In what could lead to the first targeted therapy for liver cancer in humans, the investigators obtained rat and human liver cancer cell lines and analyzed them for level of expression of an RTK (receptor tyrosine kinase) protein known as platelet-derived growth factor receptor-alpha, or PDGFRá, and then analyzed the cells for their level of activation of the PDGFRá gene.
After finding that the level of expression of PDGFRá was 37 times higher compared to later stages of development in the adult mouse liver compared to levels in the early fetal stage of liver development in the mouse, and that there were significantly higher levels of PDGFRá in rat and human liver cancer cell lines as compared to normal cells in culture, they then treated human and mouse liver cancer cell lines with a monoclonal antibody targeted against PDGFRá.

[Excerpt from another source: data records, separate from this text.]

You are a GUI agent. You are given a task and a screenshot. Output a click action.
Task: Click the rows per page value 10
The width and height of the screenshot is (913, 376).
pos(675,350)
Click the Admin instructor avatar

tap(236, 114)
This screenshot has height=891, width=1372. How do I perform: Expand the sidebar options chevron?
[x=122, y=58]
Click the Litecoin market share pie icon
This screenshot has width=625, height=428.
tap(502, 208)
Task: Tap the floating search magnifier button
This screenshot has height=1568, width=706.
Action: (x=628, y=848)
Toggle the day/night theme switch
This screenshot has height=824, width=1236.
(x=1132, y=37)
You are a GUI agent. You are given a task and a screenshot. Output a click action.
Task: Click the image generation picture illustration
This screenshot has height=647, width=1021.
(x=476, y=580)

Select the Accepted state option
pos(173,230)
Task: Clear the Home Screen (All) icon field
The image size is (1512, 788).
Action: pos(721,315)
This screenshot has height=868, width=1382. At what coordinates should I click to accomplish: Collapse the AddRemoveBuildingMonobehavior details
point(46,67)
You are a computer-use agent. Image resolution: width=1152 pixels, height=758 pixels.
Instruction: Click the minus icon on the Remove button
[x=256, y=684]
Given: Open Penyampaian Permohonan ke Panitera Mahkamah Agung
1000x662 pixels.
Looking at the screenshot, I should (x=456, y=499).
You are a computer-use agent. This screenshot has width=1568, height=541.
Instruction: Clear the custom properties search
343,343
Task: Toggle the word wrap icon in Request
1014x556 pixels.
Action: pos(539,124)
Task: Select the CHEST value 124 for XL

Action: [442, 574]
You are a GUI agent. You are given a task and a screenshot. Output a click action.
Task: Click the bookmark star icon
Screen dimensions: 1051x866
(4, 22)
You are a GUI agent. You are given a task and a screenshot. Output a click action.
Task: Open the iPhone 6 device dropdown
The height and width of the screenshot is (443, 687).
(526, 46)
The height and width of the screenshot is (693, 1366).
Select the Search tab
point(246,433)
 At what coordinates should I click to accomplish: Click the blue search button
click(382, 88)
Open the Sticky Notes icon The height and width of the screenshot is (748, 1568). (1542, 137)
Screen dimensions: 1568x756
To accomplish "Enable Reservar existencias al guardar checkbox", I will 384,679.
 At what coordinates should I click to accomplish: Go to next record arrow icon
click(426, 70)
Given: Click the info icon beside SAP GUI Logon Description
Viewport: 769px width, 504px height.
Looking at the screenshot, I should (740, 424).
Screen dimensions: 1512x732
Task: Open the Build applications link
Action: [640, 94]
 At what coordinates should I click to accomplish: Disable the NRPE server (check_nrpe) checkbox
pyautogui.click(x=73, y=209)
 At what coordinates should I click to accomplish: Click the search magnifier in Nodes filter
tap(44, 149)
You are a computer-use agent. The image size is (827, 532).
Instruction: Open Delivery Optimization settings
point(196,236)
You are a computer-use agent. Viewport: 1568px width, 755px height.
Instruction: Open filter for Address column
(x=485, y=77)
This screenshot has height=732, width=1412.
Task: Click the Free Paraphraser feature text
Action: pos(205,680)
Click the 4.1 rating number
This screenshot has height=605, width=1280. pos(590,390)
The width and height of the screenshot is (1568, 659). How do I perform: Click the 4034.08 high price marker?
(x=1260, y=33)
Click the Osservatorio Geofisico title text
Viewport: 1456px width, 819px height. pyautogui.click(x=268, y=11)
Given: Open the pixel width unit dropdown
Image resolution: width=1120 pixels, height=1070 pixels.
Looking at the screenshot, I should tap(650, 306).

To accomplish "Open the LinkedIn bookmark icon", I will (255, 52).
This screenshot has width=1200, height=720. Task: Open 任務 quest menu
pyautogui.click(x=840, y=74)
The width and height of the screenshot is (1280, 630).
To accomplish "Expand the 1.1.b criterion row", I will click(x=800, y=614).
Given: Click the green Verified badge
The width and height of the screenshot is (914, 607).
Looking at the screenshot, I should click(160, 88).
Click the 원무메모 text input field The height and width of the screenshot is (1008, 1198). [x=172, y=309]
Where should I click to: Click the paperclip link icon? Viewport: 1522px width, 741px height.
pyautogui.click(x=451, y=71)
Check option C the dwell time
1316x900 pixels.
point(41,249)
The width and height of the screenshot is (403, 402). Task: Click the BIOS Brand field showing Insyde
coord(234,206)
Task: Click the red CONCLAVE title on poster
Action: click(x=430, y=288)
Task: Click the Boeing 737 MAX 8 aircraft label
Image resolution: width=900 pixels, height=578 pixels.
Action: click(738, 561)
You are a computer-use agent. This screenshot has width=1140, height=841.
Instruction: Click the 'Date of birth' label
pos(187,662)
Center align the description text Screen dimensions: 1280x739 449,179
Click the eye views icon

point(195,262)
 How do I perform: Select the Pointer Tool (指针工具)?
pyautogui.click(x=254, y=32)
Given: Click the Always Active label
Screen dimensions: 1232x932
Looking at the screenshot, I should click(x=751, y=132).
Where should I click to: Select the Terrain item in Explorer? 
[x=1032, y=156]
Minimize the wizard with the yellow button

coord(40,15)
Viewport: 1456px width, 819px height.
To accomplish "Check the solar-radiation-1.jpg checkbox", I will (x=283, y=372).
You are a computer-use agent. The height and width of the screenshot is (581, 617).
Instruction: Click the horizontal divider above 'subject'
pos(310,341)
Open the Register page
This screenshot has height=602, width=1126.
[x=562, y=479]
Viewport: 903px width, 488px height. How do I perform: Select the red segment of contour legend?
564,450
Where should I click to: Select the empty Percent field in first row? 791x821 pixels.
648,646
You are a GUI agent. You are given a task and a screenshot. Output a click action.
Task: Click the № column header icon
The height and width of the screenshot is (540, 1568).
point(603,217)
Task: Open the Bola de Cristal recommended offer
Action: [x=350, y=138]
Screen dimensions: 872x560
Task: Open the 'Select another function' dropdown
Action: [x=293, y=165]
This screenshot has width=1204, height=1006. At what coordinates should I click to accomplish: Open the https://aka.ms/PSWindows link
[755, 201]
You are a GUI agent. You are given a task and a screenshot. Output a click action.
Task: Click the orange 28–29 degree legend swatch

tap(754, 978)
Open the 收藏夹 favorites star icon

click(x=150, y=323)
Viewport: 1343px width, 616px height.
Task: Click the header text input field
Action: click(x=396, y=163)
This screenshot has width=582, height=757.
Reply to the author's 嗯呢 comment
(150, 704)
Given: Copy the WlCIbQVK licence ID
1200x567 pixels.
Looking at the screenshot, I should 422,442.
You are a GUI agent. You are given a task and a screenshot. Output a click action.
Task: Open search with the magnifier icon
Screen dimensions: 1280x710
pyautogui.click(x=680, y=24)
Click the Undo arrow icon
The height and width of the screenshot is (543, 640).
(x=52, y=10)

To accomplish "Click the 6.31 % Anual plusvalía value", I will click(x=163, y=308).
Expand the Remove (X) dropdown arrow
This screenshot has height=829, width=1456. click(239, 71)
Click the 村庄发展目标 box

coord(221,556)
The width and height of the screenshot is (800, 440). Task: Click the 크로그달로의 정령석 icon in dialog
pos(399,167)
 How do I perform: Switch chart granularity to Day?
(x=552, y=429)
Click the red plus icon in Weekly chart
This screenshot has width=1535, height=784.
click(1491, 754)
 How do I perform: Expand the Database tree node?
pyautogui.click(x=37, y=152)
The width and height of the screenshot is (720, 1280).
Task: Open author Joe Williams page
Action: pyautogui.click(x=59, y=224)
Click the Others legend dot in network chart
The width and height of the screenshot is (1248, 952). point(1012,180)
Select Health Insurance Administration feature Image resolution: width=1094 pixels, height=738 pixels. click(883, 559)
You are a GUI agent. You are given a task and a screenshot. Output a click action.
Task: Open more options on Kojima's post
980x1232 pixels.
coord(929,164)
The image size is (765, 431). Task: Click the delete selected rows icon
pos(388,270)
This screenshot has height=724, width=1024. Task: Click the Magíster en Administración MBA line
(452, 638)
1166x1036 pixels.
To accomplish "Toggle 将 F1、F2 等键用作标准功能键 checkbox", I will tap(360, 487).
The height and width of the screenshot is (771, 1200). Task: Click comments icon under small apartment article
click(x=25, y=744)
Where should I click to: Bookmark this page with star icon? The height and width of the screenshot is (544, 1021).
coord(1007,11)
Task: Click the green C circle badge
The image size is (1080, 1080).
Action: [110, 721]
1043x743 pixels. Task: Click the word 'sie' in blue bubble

The treatment resulted in a significant decrease in tumor cell proliferation and a marked increase in tumor cell death. All tumor cell lines experienced significant decreases in proliferation in response to the monoclonal antibody and there was a 4- to 18-fold increase in programmed cell death (apoptosis), among the cancer cell lines compared to normal control cells. According to Satdarshan P. Singh Monga, M.D., associate professor, division of cellular and molecular pathology and colleagues at the University of Pittsburgh School of Medicine, these results suggest that PDGFRá offers an important new therapeutic target for the treatment of hepatocellular cancer cell lines. (Continue reading: Antibody Retards Growth And Induces Death In Liver Cancer Cells)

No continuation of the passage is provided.